BEGIN DATA TO USE
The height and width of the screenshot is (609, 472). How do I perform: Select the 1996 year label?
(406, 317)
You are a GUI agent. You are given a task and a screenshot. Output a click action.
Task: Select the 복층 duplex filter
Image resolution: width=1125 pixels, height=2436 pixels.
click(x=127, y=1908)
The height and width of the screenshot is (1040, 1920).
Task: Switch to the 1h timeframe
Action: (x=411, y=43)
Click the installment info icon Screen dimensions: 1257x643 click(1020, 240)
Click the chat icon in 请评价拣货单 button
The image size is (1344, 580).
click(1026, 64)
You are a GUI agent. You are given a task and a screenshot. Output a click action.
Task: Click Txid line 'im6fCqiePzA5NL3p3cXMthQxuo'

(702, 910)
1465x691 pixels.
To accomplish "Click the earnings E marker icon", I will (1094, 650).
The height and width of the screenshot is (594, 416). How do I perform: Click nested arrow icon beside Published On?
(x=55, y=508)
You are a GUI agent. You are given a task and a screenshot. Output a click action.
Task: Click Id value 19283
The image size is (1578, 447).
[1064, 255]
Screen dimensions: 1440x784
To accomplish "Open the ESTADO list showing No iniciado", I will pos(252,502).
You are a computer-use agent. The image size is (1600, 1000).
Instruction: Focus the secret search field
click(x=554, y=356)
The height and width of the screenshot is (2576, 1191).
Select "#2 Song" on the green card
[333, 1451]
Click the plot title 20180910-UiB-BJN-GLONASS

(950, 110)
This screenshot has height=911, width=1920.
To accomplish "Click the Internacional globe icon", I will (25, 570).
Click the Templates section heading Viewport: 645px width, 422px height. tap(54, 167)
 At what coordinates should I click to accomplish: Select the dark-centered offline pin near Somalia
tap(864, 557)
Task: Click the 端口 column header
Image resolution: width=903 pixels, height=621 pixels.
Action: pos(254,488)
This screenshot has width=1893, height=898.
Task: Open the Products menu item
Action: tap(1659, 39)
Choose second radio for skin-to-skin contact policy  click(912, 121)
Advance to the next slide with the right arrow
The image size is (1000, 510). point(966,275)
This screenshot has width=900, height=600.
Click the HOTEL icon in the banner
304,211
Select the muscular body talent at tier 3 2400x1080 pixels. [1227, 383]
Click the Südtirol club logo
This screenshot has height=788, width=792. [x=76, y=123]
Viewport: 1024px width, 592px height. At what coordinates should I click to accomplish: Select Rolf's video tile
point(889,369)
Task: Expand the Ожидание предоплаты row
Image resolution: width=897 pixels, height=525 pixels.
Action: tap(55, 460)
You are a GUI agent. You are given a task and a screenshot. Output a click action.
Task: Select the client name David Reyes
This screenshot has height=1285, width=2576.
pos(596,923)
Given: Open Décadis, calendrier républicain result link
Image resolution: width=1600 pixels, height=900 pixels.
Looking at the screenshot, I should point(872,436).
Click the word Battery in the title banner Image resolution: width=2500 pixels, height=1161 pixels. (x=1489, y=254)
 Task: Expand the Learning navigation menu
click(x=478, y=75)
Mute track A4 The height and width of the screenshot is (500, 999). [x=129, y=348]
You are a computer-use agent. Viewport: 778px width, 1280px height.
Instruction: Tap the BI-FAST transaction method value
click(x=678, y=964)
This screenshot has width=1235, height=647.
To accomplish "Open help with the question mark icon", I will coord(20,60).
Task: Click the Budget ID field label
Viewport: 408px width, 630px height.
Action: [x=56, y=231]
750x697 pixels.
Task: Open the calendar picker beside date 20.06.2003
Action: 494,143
END DATA TO USE
The response should consist of all the entries, reproduced word for word.

The height and width of the screenshot is (609, 472). How do I perform: Select the 1996 year label?
(406, 317)
You are a GUI agent. You are given a task and a screenshot. Output a click action.
Task: Select the 복층 duplex filter
Image resolution: width=1125 pixels, height=2436 pixels.
click(x=127, y=1908)
The height and width of the screenshot is (1040, 1920).
Task: Switch to the 1h timeframe
Action: (x=411, y=43)
Click the installment info icon Screen dimensions: 1257x643 click(1020, 240)
Click the chat icon in 请评价拣货单 button
The image size is (1344, 580).
click(1026, 64)
You are a GUI agent. You are given a task and a screenshot. Output a click action.
Task: Click Txid line 'im6fCqiePzA5NL3p3cXMthQxuo'

(702, 910)
1465x691 pixels.
To accomplish "Click the earnings E marker icon", I will (1094, 650).
The height and width of the screenshot is (594, 416). How do I perform: Click nested arrow icon beside Published On?
(x=55, y=508)
You are a GUI agent. You are given a task and a screenshot. Output a click action.
Task: Click Id value 19283
The image size is (1578, 447).
[1064, 255]
Screen dimensions: 1440x784
To accomplish "Open the ESTADO list showing No iniciado", I will pos(252,502).
You are a computer-use agent. The image size is (1600, 1000).
Instruction: Focus the secret search field
click(x=554, y=356)
The height and width of the screenshot is (2576, 1191).
Select "#2 Song" on the green card
[333, 1451]
Click the plot title 20180910-UiB-BJN-GLONASS

(950, 110)
This screenshot has height=911, width=1920.
To accomplish "Click the Internacional globe icon", I will (25, 570).
Click the Templates section heading Viewport: 645px width, 422px height. tap(54, 167)
 At what coordinates should I click to accomplish: Select the dark-centered offline pin near Somalia
tap(864, 557)
Task: Click the 端口 column header
Image resolution: width=903 pixels, height=621 pixels.
Action: pos(254,488)
This screenshot has width=1893, height=898.
Task: Open the Products menu item
Action: tap(1659, 39)
Choose second radio for skin-to-skin contact policy  click(912, 121)
Advance to the next slide with the right arrow
The image size is (1000, 510). point(966,275)
This screenshot has width=900, height=600.
Click the HOTEL icon in the banner
304,211
Select the muscular body talent at tier 3 2400x1080 pixels. [1227, 383]
Click the Südtirol club logo
This screenshot has height=788, width=792. [x=76, y=123]
Viewport: 1024px width, 592px height. At what coordinates should I click to accomplish: Select Rolf's video tile
point(889,369)
Task: Expand the Ожидание предоплаты row
Image resolution: width=897 pixels, height=525 pixels.
Action: tap(55, 460)
You are a GUI agent. You are given a task and a screenshot. Output a click action.
Task: Select the client name David Reyes
This screenshot has height=1285, width=2576.
pos(596,923)
Given: Open Décadis, calendrier républicain result link
Image resolution: width=1600 pixels, height=900 pixels.
Looking at the screenshot, I should point(872,436).
Click the word Battery in the title banner Image resolution: width=2500 pixels, height=1161 pixels. (x=1489, y=254)
 Task: Expand the Learning navigation menu
click(x=478, y=75)
Mute track A4 The height and width of the screenshot is (500, 999). [x=129, y=348]
You are a computer-use agent. Viewport: 778px width, 1280px height.
Instruction: Tap the BI-FAST transaction method value
click(x=678, y=964)
This screenshot has width=1235, height=647.
To accomplish "Open help with the question mark icon", I will coord(20,60).
Task: Click the Budget ID field label
Viewport: 408px width, 630px height.
Action: [x=56, y=231]
750x697 pixels.
Task: Open the calendar picker beside date 20.06.2003
Action: 494,143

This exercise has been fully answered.